Does it have a little light that tells you when it's on?"
Customer
- "I don't know."
-
Employee
- "Well, then look on the back of the monitor and find where
the power cord goes into it. Can you see that?"
Customer
- "Yes, I think so."
-
Employee
- "Great. Follow the cord to the plug, and tell me if it's plugged into the wall."
Customer
- ".......Yes, it is."
-
Employee
- "When you were behind the monitor, did you notice that there
were two cables plugged into the back of it, not just one?"
Customer
- "No."
-
Employee
- "Well, there are. I need you to look back there again and find the other cable."
Customer
- "....... Okay, here it is."
-
Employee
- "Follow it for me, and tell me if it's plugged securely into the back of your
computer."
Customer
- "I can't reach."
-
Employee
- "Uh huh. Well, can you see if it is?"
Customer
- "No."
-
Employee
- "Even if you maybe put your knee on something and lean way over?"
Customer
- "Oh, it's not because I don't have the right angle - it's because it's dark."
-
Employee
- "Dark?"
Customer
- "Yes, the office light is off, and the only light I have is
coming in from the window."
-
Employee
- "Well, turn on the office light then."
Customer
- "I can't."
-
Employee
- "No?
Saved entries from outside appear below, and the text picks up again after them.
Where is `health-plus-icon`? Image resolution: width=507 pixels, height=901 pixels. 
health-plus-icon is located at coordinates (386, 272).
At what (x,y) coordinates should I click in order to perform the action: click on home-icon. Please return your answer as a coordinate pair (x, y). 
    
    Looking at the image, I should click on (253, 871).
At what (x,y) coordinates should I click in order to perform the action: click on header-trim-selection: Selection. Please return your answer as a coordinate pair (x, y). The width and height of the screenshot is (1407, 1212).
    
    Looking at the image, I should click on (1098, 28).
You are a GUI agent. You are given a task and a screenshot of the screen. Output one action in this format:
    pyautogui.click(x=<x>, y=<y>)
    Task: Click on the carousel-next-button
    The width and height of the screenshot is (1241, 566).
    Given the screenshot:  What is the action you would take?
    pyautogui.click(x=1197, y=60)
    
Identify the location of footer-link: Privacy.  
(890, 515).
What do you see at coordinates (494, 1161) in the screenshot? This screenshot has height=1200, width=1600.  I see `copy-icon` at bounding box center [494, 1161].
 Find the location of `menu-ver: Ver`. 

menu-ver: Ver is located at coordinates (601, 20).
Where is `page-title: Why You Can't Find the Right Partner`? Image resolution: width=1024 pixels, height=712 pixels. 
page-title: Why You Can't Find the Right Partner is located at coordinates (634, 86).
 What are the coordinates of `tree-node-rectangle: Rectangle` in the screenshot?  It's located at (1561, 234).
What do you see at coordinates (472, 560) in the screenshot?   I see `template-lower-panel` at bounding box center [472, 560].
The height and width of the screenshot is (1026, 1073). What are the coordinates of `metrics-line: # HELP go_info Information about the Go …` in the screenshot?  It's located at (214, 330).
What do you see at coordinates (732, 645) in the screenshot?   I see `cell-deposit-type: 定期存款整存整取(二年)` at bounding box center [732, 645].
Why not?"
Customer
- "Because there's a power outage."
-
Employee
- "A power... A power outage? Aha, Okay, we've got it licked now. Do you still
have the boxes and manuals and packing stuff your computer came in?"
Customer
- "Well, yes, I keep them in the closet."
-
Employee
- "Good. Go get them, and unplug your system and pack it up just like it was
when you got it. Then take it back to the store you bought it from."
Customer
- "Really? Is it that bad?"
-
Employee
- "Yes, I'm afraid it is."
Customer
- "Well, all right then, I suppose. What do I tell them?"
-
Employee
- "Tell them you're too !!!!!!! stupid to own a computer."